• _Task 1_
Answer these questions from the snow plow post:
(a) What vehicle does the poster want to put a plow on?
(b) Which model did the Snowdogg dealer suggest?
(c) What was the poster's last vehicle?
• _Task 2_
Decide whether each statement agrees with the snow plow post, answering yes or no and quoting the words that settle it.
(a) The plow is meant for clearing commercial parking lots.
(b) The Western dealer recommended the midweight plow.
(c) The poster was able to reach a nearby Snowex dealer.
• _Task 3_
Please carry the snow plow post forward from its final line.

• _Page excerpt_
------------

# Snow plow advice / guidance / info



## apmf5214 (Mar 18, 2019)

Hello all,
Looking to put a snow plow on my 2015 Jeep Wrangler Unlimited Sahara, 4dr, AND I am looking for input/advice/recommendations from others who have been down this road and know from experience. The plow will ONLY be used for two driveways, (gotta take car of mom!) and live in the northern Ohio. I take my time when plowing as my last vehicle was a 1986 Bronco II that needs retired. I've inquired into Western and dealer said go with midweight - to me I can't see putting on a 600lbs on front end, Snowdogg - dealer said md75, but have heard users have had problems with them and Snowex - sad to say I can't get a dealer nearby or corporate offices to answer questions with recommendations. I do plan to keep this vehicle for many years and willing to spend money on good system if needed. Please give me your input and pictures if you have one with a plow. Thank You for your time and help!!

------------

• _Dataset content_
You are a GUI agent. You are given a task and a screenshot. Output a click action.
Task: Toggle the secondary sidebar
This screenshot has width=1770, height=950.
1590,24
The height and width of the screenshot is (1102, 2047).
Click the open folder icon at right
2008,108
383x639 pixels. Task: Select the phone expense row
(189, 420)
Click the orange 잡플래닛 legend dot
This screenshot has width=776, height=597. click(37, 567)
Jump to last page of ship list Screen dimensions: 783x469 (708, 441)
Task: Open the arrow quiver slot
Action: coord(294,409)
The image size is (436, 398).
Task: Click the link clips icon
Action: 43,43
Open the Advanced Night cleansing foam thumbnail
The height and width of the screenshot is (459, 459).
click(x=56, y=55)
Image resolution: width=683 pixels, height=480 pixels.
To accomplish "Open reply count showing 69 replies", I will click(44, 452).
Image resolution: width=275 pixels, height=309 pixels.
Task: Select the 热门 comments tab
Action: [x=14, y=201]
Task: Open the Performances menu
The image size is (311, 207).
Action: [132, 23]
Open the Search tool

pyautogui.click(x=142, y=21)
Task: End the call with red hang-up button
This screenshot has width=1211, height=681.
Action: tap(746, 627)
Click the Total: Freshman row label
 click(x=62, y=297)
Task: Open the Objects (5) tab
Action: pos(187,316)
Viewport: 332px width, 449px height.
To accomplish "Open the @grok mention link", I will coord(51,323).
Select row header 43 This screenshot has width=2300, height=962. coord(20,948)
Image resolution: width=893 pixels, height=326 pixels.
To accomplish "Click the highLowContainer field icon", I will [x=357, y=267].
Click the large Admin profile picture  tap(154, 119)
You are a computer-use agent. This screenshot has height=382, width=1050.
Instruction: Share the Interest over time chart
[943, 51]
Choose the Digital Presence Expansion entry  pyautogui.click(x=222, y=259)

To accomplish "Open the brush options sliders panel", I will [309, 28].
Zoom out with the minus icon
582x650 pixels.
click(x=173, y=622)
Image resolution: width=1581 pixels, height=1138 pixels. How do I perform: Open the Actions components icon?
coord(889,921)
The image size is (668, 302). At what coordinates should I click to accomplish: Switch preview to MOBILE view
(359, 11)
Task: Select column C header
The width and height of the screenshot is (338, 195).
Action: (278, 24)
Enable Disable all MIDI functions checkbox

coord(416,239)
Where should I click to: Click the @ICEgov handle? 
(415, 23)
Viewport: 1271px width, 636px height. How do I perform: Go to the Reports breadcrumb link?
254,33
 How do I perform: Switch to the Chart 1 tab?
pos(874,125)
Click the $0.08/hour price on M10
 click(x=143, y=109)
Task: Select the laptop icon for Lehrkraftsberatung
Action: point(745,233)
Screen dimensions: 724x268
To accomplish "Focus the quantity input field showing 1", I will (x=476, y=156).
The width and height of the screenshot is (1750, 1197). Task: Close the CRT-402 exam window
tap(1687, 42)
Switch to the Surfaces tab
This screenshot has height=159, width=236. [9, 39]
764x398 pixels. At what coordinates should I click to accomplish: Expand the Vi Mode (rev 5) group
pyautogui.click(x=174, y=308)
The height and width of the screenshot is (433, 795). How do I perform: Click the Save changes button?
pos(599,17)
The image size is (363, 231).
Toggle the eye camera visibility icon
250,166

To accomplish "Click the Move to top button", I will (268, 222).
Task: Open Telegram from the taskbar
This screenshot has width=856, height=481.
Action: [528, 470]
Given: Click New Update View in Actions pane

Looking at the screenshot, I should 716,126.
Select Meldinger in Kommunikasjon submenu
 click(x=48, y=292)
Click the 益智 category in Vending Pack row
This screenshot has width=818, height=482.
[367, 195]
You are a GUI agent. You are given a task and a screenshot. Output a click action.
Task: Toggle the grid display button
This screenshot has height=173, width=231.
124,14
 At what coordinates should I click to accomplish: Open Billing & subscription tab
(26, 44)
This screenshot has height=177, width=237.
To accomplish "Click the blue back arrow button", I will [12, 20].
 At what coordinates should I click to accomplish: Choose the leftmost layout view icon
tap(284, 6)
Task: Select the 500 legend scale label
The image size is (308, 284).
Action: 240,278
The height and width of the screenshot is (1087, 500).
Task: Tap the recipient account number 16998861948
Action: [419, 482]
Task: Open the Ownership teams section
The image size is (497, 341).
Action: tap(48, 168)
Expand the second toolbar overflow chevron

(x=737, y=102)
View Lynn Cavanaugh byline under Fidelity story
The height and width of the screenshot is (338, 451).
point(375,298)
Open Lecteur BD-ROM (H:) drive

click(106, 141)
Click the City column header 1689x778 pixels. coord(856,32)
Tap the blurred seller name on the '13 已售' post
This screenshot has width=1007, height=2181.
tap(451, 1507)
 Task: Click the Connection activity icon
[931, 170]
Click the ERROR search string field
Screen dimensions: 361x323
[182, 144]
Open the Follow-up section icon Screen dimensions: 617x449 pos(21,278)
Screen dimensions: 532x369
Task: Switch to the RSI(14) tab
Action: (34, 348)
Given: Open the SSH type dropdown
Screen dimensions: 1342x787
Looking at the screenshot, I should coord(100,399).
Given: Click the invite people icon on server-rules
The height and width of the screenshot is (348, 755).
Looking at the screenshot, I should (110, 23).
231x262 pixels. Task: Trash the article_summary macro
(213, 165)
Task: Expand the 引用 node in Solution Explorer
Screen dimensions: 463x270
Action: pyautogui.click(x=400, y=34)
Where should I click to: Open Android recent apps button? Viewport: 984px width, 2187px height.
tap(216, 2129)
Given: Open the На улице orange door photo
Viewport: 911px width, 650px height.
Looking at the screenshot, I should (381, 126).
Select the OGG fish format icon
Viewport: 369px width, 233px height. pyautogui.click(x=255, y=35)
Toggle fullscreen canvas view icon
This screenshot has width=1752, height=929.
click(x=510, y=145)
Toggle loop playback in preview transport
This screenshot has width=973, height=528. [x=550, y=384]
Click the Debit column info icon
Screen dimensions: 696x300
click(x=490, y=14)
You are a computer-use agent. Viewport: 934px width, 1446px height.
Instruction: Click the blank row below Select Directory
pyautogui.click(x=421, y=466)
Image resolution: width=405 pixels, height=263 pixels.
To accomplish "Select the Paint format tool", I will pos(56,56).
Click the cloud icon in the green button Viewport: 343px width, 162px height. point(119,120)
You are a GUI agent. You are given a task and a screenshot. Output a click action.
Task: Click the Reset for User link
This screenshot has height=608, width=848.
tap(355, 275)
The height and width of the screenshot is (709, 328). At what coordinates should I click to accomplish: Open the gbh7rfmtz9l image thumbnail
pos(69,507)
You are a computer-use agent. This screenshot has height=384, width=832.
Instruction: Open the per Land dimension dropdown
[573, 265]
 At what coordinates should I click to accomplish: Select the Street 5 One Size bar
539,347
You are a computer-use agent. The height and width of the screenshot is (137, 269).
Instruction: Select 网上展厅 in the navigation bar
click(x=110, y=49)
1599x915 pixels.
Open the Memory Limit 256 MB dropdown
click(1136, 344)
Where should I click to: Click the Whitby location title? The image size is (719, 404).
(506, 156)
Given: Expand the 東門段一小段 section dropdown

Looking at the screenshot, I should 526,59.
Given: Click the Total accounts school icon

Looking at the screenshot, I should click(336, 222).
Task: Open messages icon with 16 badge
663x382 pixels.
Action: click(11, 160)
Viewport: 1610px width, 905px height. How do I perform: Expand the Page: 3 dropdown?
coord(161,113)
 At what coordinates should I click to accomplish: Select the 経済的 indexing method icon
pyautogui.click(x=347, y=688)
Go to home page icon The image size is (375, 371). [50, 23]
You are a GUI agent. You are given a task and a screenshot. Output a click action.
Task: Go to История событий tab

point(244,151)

------------

• _Final result 1_
(a) A 2015 Jeep Wrangler Unlimited Sahara, 4dr.
(b) The md75.
(c) A 1986 Bronco II.

• _Final result 2_
(a) No: "The plow will ONLY be used for two driveways"
(b) Yes: "dealer said go with midweight"
(c) No: "sad to say I can't get a dealer nearby or corporate offices to answer questions with recommendations"

• _Final result 3_
----------



## seville009 (Sep 9, 2002)

Bunch of older threads....here's some

https://www.plowsite.com/threads/an...p-wrangler-unlimted-rubicon-unlimited.153580/

https://www.plowsite.com/threads/pic-of-md75-mounted-on-my-jeep-wrangler-unlimited.127799/

https://www.plowsite.com/threads/jeep-unlimited-for-plowing.91368/


----------



## apmf5214 (Mar 18, 2019)

Thank You for the info. I did see the one from 2011, but not the others. I'm still hoping there's some newer info/updates out there as I know technology and products have changed a bit in 8 years, good or bad.


----------



## BlackBeauty (Aug 29, 2017)

I have a SnowEx LT7200 with downpressure on my Mazda truck (Ranger twin). Only weighs 300 pounds. See SnowEx on YouTube---they show them on Wranglers


----------



## apmf5214 (Mar 18, 2019)

Thank You for the reply & info. I’ve seen the video and interested in it, BUT I can’t find a dealer nearby and no help or assistance from the main company/corporate website after several requests. Can I ask what was the price range was for your, what state are you in and any mechanical issues with the snowex? Thank you again. Bob


----------



## Bison (Dec 20, 2010)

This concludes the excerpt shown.